-- begin --

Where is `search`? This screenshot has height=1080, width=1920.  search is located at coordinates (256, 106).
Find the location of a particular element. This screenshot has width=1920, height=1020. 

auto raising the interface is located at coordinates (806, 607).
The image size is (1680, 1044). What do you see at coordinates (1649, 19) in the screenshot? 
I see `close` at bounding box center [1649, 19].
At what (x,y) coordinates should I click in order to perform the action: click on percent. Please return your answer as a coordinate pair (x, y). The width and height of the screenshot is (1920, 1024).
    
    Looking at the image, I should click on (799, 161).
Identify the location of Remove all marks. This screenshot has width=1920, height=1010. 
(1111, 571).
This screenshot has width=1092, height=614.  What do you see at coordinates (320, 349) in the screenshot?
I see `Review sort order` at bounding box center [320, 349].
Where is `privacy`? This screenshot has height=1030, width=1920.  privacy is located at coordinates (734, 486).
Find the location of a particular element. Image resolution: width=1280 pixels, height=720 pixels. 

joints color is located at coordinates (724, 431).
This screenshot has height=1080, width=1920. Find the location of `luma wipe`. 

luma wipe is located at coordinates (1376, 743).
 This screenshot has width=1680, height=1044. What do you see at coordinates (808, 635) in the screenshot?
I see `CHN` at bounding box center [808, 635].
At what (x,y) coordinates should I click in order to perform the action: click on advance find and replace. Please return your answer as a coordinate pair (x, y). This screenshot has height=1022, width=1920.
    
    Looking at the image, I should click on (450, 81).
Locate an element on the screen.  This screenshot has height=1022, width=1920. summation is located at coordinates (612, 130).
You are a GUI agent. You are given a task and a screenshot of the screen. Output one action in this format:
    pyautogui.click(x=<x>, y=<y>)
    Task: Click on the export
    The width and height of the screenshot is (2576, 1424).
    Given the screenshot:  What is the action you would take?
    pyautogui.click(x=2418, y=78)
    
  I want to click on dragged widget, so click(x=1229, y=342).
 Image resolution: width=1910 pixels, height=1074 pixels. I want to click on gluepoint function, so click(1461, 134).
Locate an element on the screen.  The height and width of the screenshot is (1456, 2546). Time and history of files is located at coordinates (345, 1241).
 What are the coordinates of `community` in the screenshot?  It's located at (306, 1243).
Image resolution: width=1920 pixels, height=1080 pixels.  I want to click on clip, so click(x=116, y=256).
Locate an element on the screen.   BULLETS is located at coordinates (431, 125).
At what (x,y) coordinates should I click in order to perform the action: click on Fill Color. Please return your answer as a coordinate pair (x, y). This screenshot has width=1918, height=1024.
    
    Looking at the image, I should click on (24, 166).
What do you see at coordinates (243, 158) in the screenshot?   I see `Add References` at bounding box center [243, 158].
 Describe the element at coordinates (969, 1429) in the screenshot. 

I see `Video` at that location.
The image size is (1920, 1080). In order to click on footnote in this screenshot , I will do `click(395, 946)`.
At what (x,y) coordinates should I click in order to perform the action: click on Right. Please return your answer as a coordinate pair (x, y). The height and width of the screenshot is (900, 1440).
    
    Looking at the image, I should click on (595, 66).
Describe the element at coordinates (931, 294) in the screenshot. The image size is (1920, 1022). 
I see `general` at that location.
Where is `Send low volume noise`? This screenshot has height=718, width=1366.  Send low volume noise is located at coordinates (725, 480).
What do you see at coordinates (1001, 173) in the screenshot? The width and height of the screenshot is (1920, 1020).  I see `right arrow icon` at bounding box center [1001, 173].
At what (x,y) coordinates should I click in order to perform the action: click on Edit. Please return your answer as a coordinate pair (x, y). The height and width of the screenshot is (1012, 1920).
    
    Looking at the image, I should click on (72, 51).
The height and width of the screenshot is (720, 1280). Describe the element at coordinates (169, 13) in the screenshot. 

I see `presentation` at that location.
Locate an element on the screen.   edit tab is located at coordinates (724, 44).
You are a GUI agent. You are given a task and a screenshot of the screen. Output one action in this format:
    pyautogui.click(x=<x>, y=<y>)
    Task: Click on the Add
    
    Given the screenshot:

-- end --

Set out every line of the data above as a numbered list, omitting the blank lines.

1. Where is `search`? This screenshot has height=1080, width=1920.  search is located at coordinates (256, 106).
2. Find the location of a particular element. This screenshot has width=1920, height=1020. 
3. auto raising the interface is located at coordinates (806, 607).
4. The image size is (1680, 1044). What do you see at coordinates (1649, 19) in the screenshot? 
5. I see `close` at bounding box center [1649, 19].
6. At what (x,y) coordinates should I click in order to perform the action: click on percent. Please return your answer as a coordinate pair (x, y). The width and height of the screenshot is (1920, 1024).
7.     Looking at the image, I should click on (799, 161).
8. Identify the location of Remove all marks. This screenshot has width=1920, height=1010. 
9. (1111, 571).
10. This screenshot has width=1092, height=614.  What do you see at coordinates (320, 349) in the screenshot?
11. I see `Review sort order` at bounding box center [320, 349].
12. Where is `privacy`? This screenshot has height=1030, width=1920.  privacy is located at coordinates (734, 486).
13. Find the location of a particular element. Image resolution: width=1280 pixels, height=720 pixels. 
14. joints color is located at coordinates (724, 431).
15. This screenshot has height=1080, width=1920. Find the location of `luma wipe`. 
16. luma wipe is located at coordinates (1376, 743).
17.  This screenshot has width=1680, height=1044. What do you see at coordinates (808, 635) in the screenshot?
18. I see `CHN` at bounding box center [808, 635].
19. At what (x,y) coordinates should I click in order to perform the action: click on advance find and replace. Please return your answer as a coordinate pair (x, y). This screenshot has height=1022, width=1920.
20.     Looking at the image, I should click on (450, 81).
21. Locate an element on the screen.  This screenshot has height=1022, width=1920. summation is located at coordinates (612, 130).
22. You are a GUI agent. You are given a task and a screenshot of the screen. Output one action in this format:
23.     pyautogui.click(x=<x>, y=<y>)
24.     Task: Click on the export
25.     The width and height of the screenshot is (2576, 1424).
26.     Given the screenshot:  What is the action you would take?
27.     pyautogui.click(x=2418, y=78)
28.   I want to click on dragged widget, so click(x=1229, y=342).
29.  Image resolution: width=1910 pixels, height=1074 pixels. I want to click on gluepoint function, so click(1461, 134).
30. Locate an element on the screen.  The height and width of the screenshot is (1456, 2546). Time and history of files is located at coordinates (345, 1241).
31.  What are the coordinates of `community` in the screenshot?  It's located at (306, 1243).
32. Image resolution: width=1920 pixels, height=1080 pixels.  I want to click on clip, so click(x=116, y=256).
33. Locate an element on the screen.   BULLETS is located at coordinates (431, 125).
34. At what (x,y) coordinates should I click in order to perform the action: click on Fill Color. Please return your answer as a coordinate pair (x, y). This screenshot has width=1918, height=1024.
35.     Looking at the image, I should click on (24, 166).
36. What do you see at coordinates (243, 158) in the screenshot?   I see `Add References` at bounding box center [243, 158].
37.  Describe the element at coordinates (969, 1429) in the screenshot. 
38. I see `Video` at that location.
39. The image size is (1920, 1080). In order to click on footnote in this screenshot , I will do `click(395, 946)`.
40. At what (x,y) coordinates should I click in order to perform the action: click on Right. Please return your answer as a coordinate pair (x, y). The height and width of the screenshot is (900, 1440).
41.     Looking at the image, I should click on (595, 66).
42. Describe the element at coordinates (931, 294) in the screenshot. The image size is (1920, 1022). 
43. I see `general` at that location.
44. Where is `Send low volume noise`? This screenshot has height=718, width=1366.  Send low volume noise is located at coordinates (725, 480).
45. What do you see at coordinates (1001, 173) in the screenshot? The width and height of the screenshot is (1920, 1020).  I see `right arrow icon` at bounding box center [1001, 173].
46. At what (x,y) coordinates should I click in order to perform the action: click on Edit. Please return your answer as a coordinate pair (x, y). The height and width of the screenshot is (1012, 1920).
47.     Looking at the image, I should click on (72, 51).
48. The height and width of the screenshot is (720, 1280). Describe the element at coordinates (169, 13) in the screenshot. 
49. I see `presentation` at that location.
50. Locate an element on the screen.   edit tab is located at coordinates (724, 44).
51. You are a GUI agent. You are given a task and a screenshot of the screen. Output one action in this format:
52.     pyautogui.click(x=<x>, y=<y>)
53.     Task: Click on the Add
54.     Given the screenshot:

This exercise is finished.